EDITORIAL
Impacto climático trae más pobreza y rezago
Las viviendas sumergidas de la comunidad Yalwitz Grande, Santa Cruz Barillas, Huehuetenango, a causa de intensas lluvias en días recientes, son una imagen que evoca desastres climáticos previos en otras regiones del país. Por ejemplo, la inundación que cubrió al casco urbano de Campur, San Pedro Carchá, Alta Verapaz, en el 2021. Sin embargo, no son solo inmuebles dañados, sino planes truncados, esfuerzos perdidos en cosechas, animales de corral, aparatos, pertenencias y recursos dinerarios, un cúmulo de impactos en familias que a su vez lastra planes de educación, mejora de vivienda o emprendimientos.
Barillas exhibe a su vez ausencia y carencias del Estado debido a su ubicación. Su casco urbano está a 354 kilómetros de distancia de la capital, un viaje que puede llevar hasta 10 horas e incluso más si hay que dirigirse a aldeas enclavadas en las montañas, también afectadas por las lluvias. Calles horadadas, negocios con mercadería dañada, comunidades incomunicadas. Un cuadro dantesco y por infortunio repetitivo. Desde luego, lo más lamentable son las vidas perdidas.

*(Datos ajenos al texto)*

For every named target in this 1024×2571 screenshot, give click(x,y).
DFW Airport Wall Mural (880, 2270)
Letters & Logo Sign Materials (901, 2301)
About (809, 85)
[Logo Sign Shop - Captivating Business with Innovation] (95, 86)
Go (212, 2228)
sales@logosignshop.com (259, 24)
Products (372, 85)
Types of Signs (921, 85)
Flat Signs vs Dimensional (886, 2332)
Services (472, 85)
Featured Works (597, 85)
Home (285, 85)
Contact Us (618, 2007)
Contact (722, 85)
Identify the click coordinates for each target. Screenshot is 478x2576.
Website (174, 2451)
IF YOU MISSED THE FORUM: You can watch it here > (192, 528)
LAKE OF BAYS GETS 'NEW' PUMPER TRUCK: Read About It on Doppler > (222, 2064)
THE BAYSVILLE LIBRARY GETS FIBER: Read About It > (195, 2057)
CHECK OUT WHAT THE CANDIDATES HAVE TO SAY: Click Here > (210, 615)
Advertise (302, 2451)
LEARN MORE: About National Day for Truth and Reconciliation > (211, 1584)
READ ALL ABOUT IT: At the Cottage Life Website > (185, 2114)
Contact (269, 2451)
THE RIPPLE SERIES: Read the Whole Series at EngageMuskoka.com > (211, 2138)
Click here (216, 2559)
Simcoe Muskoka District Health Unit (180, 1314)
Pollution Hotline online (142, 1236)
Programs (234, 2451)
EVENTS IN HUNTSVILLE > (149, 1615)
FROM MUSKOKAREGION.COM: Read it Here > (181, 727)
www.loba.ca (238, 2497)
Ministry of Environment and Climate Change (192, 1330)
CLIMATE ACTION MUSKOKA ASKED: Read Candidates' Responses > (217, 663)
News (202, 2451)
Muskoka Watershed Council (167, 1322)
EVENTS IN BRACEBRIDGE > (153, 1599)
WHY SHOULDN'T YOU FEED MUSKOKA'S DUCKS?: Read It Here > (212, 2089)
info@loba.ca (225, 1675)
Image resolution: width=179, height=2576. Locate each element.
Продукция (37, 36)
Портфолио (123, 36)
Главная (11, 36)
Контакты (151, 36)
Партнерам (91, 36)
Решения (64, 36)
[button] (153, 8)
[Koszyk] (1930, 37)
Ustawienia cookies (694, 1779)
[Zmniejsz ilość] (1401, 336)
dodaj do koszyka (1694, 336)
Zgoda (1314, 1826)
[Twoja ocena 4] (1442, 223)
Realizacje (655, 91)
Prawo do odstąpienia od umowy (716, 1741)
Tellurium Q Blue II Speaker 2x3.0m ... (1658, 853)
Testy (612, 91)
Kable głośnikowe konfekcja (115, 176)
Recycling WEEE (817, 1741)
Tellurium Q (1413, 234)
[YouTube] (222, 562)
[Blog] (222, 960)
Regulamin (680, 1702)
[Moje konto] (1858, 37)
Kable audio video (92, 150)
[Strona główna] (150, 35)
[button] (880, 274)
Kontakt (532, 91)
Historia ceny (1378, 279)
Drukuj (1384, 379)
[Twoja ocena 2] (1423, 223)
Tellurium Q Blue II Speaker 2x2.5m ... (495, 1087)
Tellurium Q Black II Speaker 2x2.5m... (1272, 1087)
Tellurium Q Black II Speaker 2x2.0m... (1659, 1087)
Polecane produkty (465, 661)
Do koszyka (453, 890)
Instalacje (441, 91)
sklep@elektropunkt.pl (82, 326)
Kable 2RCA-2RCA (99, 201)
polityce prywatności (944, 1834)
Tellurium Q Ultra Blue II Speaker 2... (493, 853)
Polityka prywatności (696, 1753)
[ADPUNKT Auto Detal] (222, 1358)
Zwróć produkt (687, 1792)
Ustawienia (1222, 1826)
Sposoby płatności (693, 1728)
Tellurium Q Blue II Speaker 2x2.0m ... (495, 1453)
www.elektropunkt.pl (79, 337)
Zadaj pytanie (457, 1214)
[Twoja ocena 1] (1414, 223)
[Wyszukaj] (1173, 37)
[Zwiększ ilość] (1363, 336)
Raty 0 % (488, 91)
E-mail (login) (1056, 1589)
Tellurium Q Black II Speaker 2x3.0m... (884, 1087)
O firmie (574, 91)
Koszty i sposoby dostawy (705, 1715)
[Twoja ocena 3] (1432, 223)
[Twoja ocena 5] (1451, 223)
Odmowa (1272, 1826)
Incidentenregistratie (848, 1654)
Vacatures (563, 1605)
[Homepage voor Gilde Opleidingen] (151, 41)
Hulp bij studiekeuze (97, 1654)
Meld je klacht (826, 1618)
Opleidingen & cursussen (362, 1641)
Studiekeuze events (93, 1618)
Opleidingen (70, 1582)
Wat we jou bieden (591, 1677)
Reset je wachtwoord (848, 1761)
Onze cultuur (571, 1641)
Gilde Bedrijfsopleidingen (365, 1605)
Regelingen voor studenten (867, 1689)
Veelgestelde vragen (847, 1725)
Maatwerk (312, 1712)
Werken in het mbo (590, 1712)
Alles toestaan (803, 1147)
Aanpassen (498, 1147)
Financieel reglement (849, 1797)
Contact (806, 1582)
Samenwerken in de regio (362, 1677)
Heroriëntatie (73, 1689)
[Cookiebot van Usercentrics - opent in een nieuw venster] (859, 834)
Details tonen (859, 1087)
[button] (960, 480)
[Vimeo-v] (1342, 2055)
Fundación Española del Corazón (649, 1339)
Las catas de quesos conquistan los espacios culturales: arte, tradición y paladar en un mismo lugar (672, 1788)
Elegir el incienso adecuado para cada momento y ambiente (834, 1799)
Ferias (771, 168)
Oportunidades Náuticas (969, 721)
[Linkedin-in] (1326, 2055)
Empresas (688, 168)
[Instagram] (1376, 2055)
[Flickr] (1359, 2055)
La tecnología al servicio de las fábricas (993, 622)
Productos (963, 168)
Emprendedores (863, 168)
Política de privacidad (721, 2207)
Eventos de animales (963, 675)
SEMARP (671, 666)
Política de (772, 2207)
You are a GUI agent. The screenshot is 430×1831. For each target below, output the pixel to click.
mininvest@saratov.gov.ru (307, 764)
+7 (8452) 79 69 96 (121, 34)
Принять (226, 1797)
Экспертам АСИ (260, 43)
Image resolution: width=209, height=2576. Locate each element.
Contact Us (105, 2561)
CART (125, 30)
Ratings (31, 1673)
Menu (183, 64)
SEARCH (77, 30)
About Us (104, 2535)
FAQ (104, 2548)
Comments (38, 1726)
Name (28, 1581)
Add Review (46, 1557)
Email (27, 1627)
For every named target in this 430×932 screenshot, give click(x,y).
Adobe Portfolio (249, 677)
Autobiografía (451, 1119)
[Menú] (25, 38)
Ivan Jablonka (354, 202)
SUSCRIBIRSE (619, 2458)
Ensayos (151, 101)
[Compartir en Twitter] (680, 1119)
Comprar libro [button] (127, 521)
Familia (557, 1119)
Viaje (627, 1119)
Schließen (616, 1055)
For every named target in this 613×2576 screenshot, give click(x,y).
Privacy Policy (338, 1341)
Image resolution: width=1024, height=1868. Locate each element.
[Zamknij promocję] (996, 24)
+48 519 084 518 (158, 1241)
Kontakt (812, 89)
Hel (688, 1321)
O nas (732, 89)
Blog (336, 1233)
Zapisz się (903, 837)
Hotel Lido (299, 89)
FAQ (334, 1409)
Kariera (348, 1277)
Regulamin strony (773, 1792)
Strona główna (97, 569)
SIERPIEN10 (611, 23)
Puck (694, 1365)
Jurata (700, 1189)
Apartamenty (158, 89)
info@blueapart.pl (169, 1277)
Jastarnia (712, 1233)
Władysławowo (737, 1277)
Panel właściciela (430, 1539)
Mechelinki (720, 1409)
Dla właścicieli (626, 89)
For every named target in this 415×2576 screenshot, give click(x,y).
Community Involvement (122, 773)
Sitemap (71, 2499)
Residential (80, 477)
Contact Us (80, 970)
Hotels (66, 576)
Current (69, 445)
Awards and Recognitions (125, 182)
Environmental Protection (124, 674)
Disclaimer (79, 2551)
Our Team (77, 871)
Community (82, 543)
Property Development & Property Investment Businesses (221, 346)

Una niña y una adolescente perecieron en un deslave y solo en este año van 16 fallecidos en sucesos conexos con lluvias. En el 2022 fueron 65.
Al analizar factores de riesgo, sobre todo aquellos prevenibles, sobre los cuales deberían existir planes de acción, es común encontrarse con trazados urbanos inadecuados que a su vez son producto de malos, inexistentes o incumplidos planes de ordenamiento territorial, una función que la ley confiere a las alcaldías, pero que estas las abordan como antojo y no como obligación de la que depende la calidad de vida de las comunidades. A menudo lo evaden por conflictos de interés.
En ocasiones el desastre no llega los niveles de Barillas, Campur o el trágico alud ocurrido en la aldea Quejá, San Cristóbal Verapaz, en el 2020, un pueblo que tuvo que ser reubicado pero que hoy se encuentra sin mayor apoyo estatal. En otras áreas el tormento es cíclico y prolongado para miles de familias. En cascos urbanos de ciudades costeras, y también en zonas metropolitanas, es usual el crecimiento vegetativo, descontrolado y antojadizo de lotificaciones y colonias en las cuales no hay mediciones topográficas o estudios hidrológicos. Vecinos adquieren terrenos y hasta inmuebles sin saber que existe un antiguo cauce o laguna, que tarde temprano será causa de problemas, pues, como señala el dicho de expertos, “el agua tiene memoria”.
Para completar la tragedia, en la cual hay claros villanos, existen fallas institucionales en entes a cargo del monitoreo climático y atención de eventos. Basta mencionar el fallido plan denominado Clima 340 anunciado con bombos y platillos en el 2020, según el cual se instalaría al menos un equipo de monitoreo climático en cada municipio. Se vio afectado por el escándalo de compra amañada de equipo en el Insivumeh, por el tráfico de influencias del diputado Jorge García Silva, señalado de haber propiciado que su empresa fuera favorecida. Por cierto, es otro de esos casos en los que el Ministerio Público ha pasado años sin agilizar el avance, lo cual contrasta con la celeridad de otros en los que median ostensibles animadversiones. Además, para mayor agravante, la vida útil de los equipos es limitada, pero pese a ello el proceso judicial no prospera. Tal vez para el próximo invierno o la siguiente tragedia, porque no se trata de un simple rezago, sino de un delito cuyas consecuencias incrementan el peligro en un país vulnerable.